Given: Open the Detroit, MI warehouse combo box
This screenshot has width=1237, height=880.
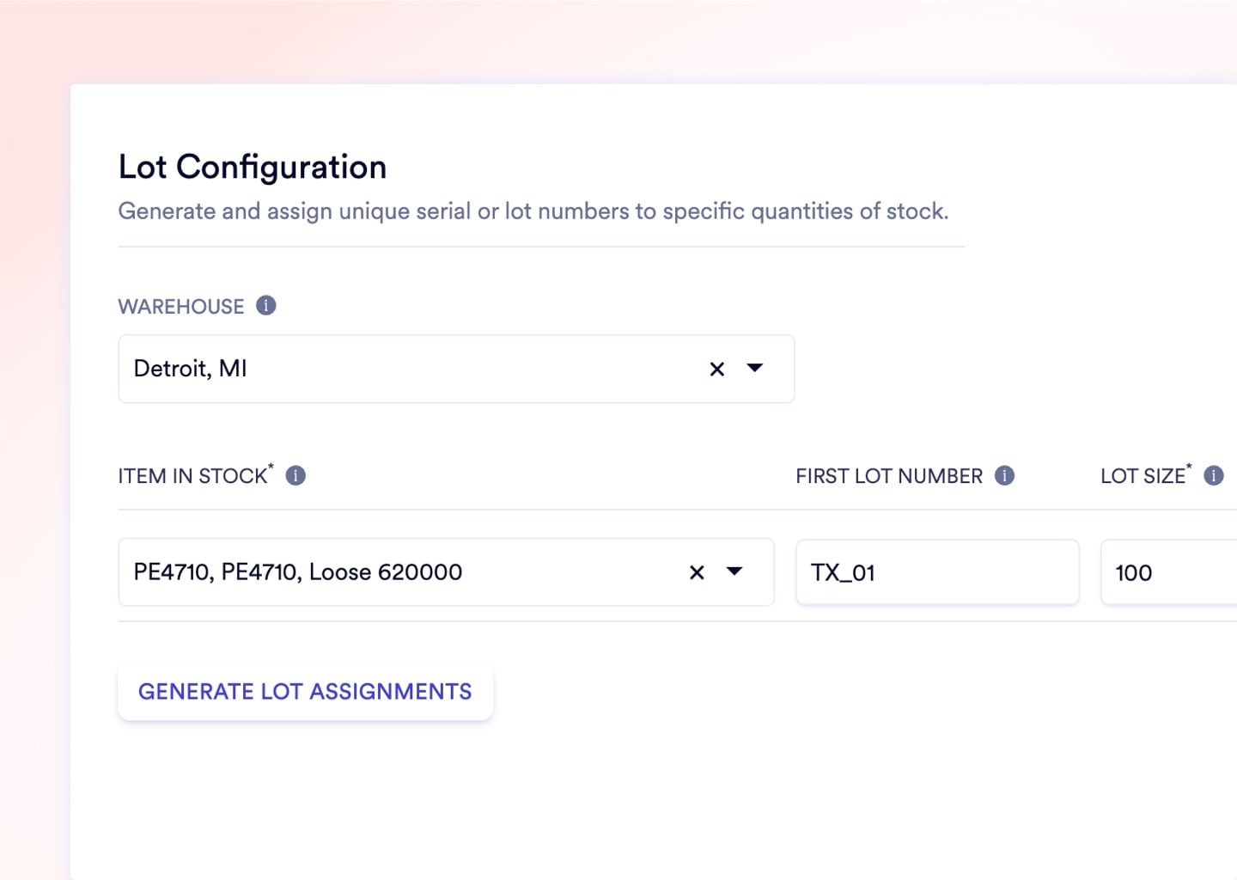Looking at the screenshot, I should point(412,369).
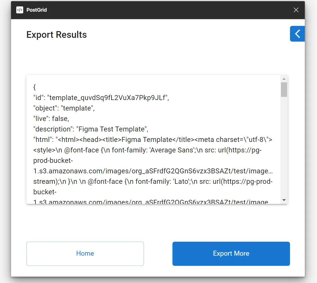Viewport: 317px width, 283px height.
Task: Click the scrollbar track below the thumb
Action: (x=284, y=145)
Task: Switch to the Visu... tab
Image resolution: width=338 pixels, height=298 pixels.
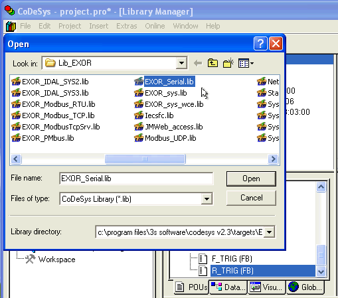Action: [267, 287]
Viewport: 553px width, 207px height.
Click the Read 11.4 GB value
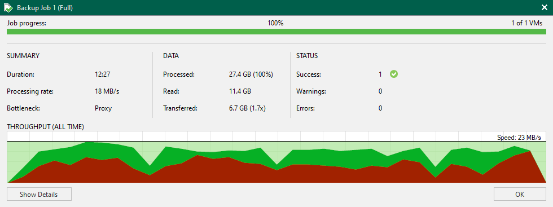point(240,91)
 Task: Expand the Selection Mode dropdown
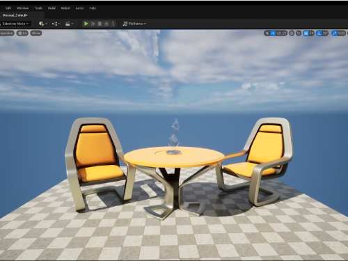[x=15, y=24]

--

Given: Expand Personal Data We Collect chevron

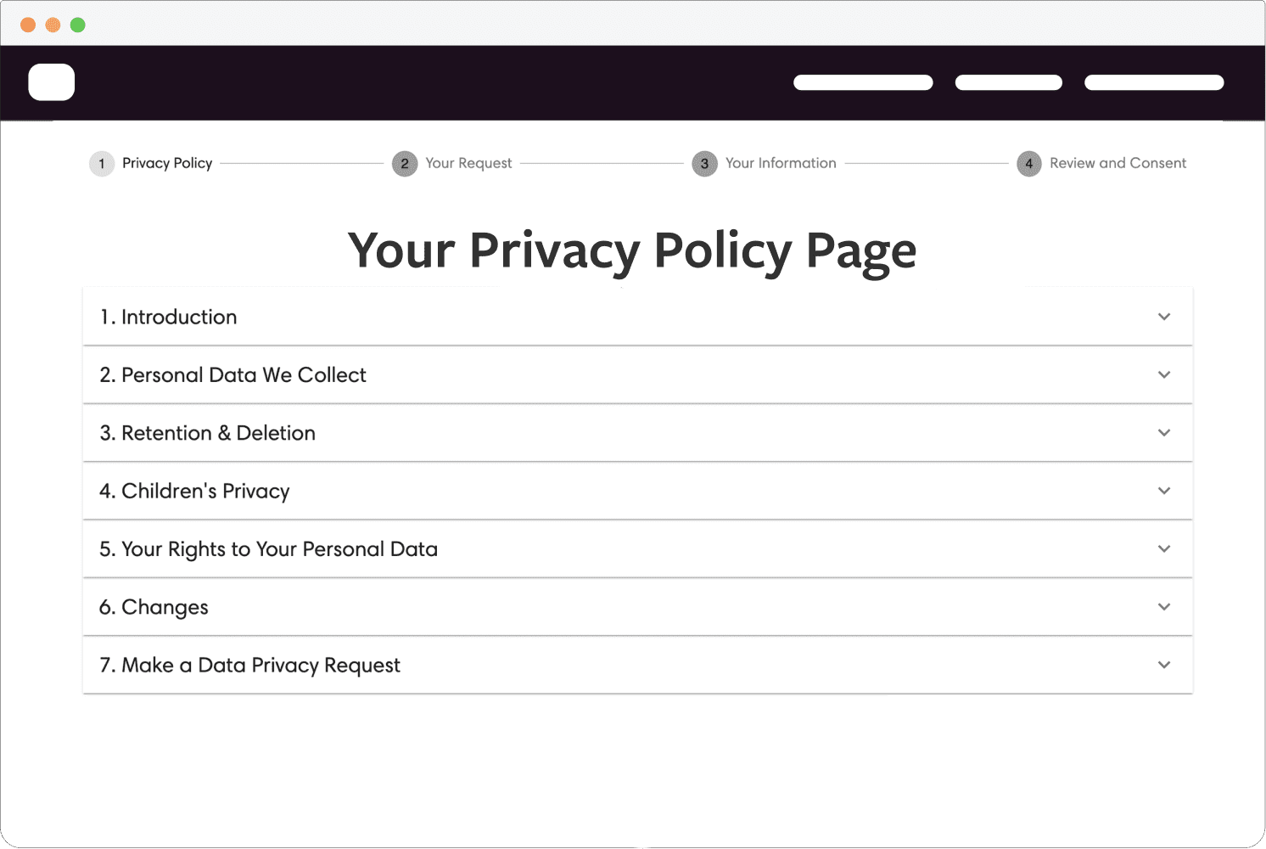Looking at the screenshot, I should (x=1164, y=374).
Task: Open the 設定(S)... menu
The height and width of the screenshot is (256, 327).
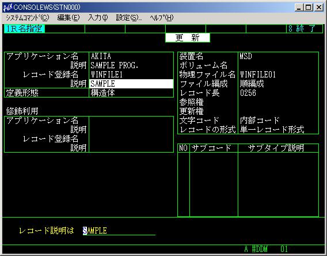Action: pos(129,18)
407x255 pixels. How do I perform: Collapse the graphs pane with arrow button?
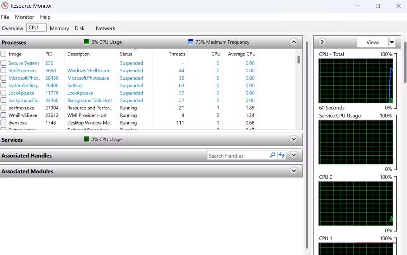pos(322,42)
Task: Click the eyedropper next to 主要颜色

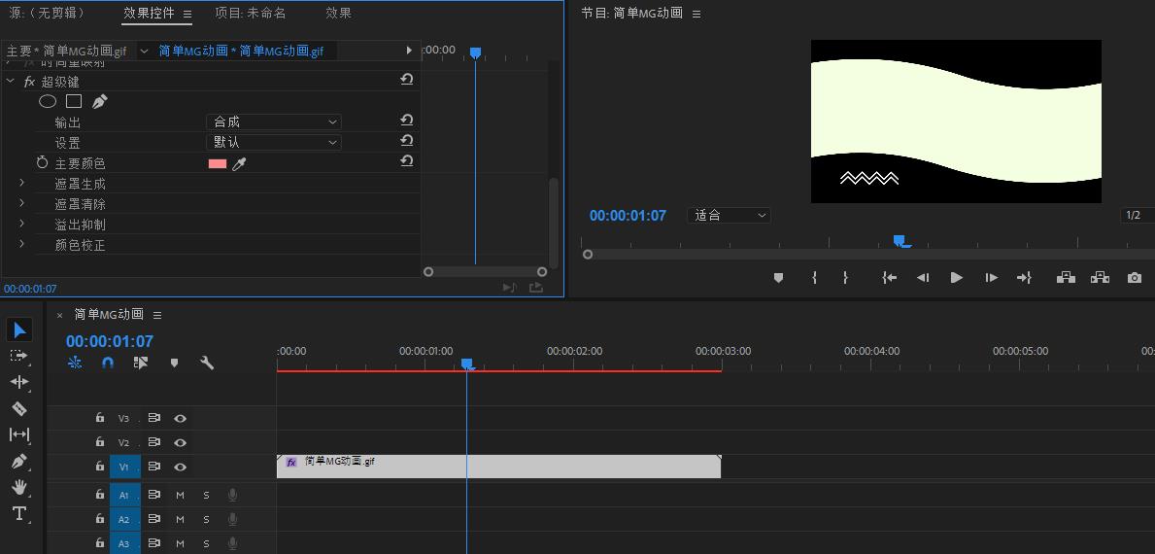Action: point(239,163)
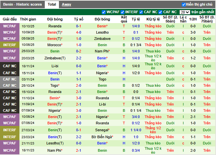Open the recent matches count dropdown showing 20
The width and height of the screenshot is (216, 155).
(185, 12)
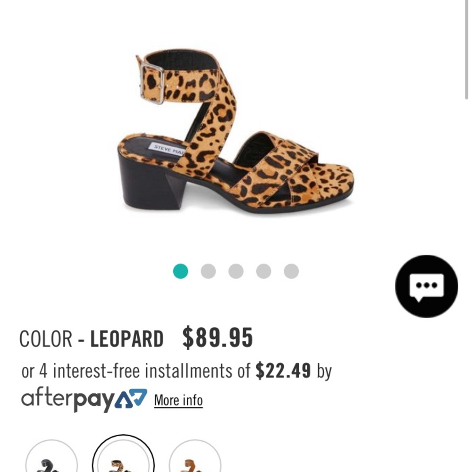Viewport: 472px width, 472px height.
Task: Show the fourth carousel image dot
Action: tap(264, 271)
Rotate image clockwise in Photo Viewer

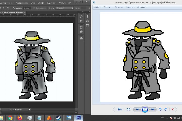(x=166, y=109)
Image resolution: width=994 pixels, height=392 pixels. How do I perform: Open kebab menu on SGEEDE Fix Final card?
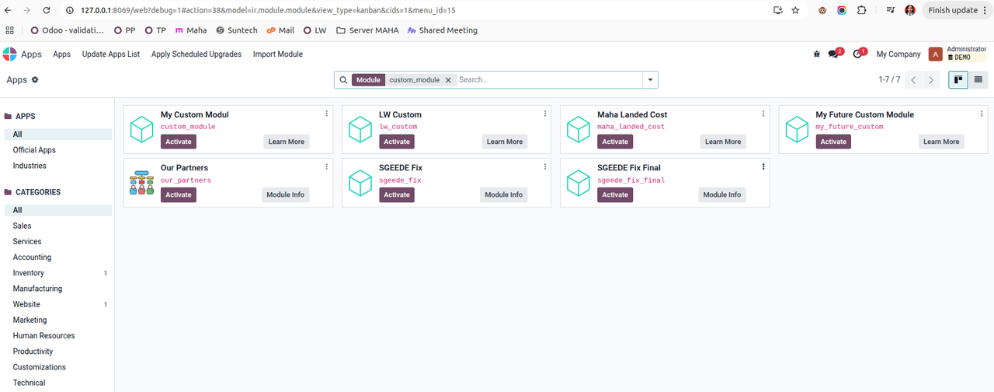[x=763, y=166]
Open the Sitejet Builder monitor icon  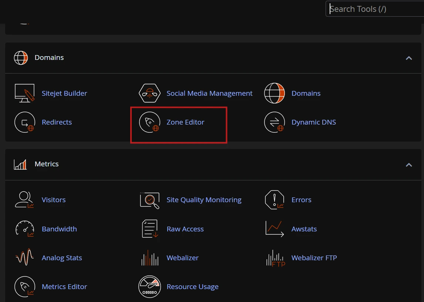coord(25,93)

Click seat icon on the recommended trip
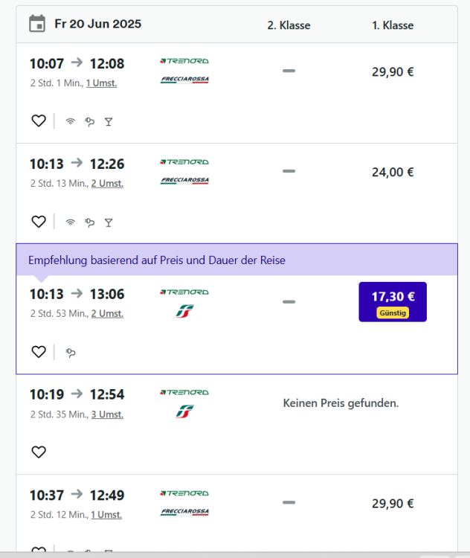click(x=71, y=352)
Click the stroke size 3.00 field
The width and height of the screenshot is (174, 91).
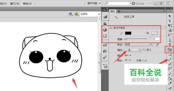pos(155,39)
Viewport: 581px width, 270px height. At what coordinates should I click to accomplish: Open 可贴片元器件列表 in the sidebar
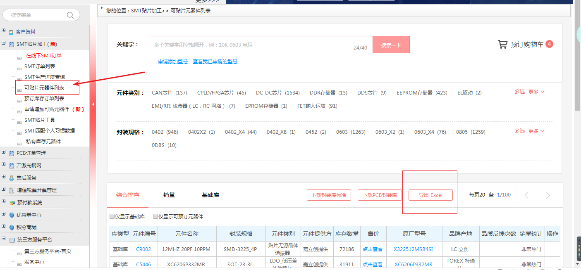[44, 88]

==

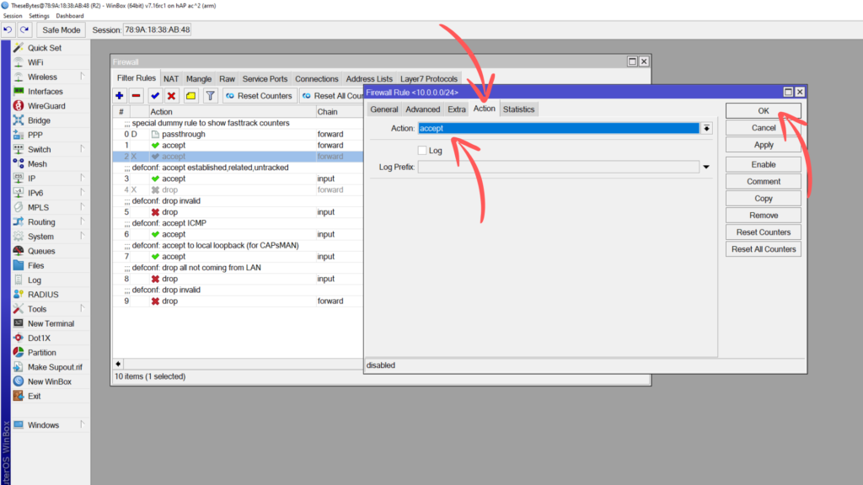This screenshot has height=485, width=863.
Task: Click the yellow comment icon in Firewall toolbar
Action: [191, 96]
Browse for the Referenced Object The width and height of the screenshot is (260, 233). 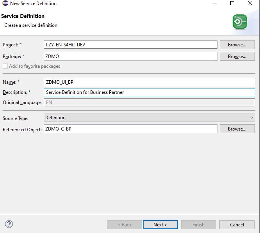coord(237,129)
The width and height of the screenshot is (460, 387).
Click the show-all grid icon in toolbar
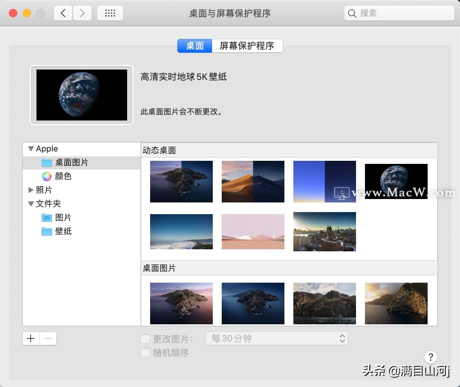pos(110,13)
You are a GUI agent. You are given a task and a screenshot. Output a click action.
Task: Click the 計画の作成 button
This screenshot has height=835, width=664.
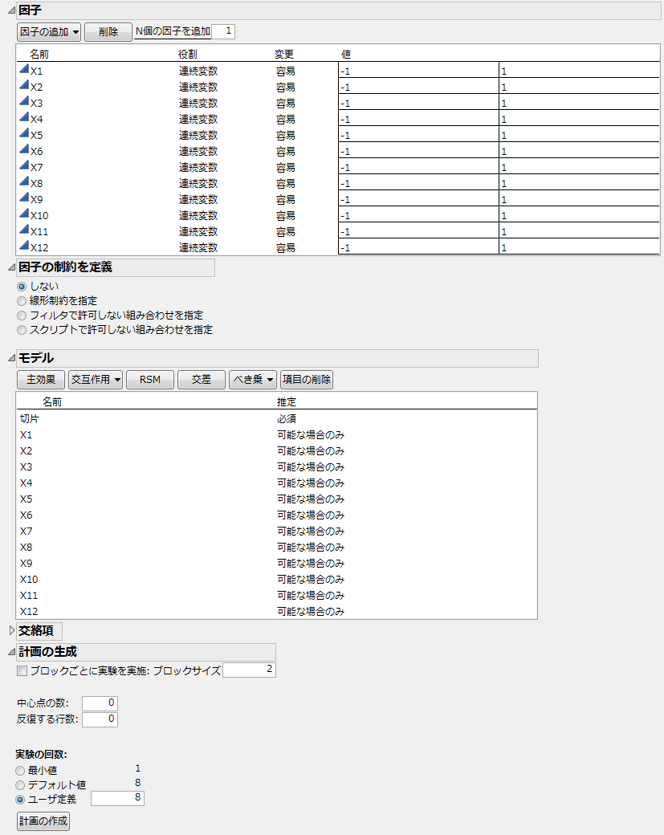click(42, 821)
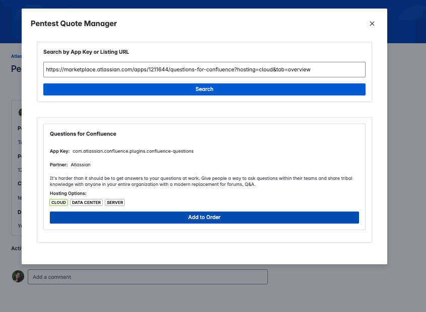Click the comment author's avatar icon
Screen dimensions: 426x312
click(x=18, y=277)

ACTIVITY: An exact transcription is needed of the lines from the one with "The width and height of the screenshot is (460, 387)." to the one with "Task: Click the 計画の作成 button" above, both ends included, with pictures left out.

RESPONSE TO THIS TASK:
The width and height of the screenshot is (460, 387).
Click the show-all grid icon in toolbar
pos(110,13)
You are a GUI agent. You are given a task and a screenshot. Output a click action.
Task: Click the 計画の作成 button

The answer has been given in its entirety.